> [What you have to do] Go through the data below. List every line that holds the word "Bridal".

> [Data extract]
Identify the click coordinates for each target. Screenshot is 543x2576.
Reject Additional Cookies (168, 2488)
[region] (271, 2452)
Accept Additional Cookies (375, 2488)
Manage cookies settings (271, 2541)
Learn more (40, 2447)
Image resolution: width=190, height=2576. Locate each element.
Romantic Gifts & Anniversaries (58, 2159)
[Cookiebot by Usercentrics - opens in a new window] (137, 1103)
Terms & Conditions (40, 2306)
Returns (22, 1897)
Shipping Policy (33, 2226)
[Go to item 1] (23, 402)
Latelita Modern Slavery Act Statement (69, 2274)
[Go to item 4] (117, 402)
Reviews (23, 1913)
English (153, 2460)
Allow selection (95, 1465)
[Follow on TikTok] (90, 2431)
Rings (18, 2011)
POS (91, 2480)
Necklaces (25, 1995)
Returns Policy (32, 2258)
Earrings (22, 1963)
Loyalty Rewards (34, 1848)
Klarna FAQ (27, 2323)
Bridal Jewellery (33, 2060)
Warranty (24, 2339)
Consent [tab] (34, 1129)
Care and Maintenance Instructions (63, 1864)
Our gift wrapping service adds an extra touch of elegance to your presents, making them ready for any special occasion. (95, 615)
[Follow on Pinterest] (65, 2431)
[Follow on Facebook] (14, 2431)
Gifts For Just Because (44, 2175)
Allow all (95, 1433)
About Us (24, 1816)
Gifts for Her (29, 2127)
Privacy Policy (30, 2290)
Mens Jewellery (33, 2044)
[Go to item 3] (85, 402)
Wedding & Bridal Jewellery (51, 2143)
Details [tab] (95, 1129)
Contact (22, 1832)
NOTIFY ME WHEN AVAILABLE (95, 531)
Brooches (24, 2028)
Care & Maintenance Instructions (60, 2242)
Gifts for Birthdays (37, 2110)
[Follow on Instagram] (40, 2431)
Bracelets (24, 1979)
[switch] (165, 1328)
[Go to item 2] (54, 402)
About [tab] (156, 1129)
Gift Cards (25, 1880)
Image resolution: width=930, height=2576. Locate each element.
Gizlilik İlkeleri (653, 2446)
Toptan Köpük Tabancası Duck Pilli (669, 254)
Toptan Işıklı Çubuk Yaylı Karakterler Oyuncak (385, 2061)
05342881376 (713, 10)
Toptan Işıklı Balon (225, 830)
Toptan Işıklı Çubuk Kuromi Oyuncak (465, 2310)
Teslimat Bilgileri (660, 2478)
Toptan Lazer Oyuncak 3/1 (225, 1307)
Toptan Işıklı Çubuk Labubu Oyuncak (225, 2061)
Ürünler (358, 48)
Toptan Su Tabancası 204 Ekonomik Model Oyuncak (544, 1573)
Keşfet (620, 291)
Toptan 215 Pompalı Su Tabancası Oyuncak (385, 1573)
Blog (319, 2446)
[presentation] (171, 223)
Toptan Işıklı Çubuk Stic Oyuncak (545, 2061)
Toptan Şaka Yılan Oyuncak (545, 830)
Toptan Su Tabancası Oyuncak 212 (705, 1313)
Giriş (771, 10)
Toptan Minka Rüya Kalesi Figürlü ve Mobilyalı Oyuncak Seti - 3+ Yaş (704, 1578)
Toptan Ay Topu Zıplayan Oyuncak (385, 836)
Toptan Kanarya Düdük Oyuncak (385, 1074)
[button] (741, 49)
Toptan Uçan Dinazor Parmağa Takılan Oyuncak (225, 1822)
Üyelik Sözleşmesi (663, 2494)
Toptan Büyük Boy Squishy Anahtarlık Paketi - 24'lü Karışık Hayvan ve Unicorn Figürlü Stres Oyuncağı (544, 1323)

> [Result of this exercise]
Bridal Jewellery (33, 2060)
Wedding & Bridal Jewellery (51, 2143)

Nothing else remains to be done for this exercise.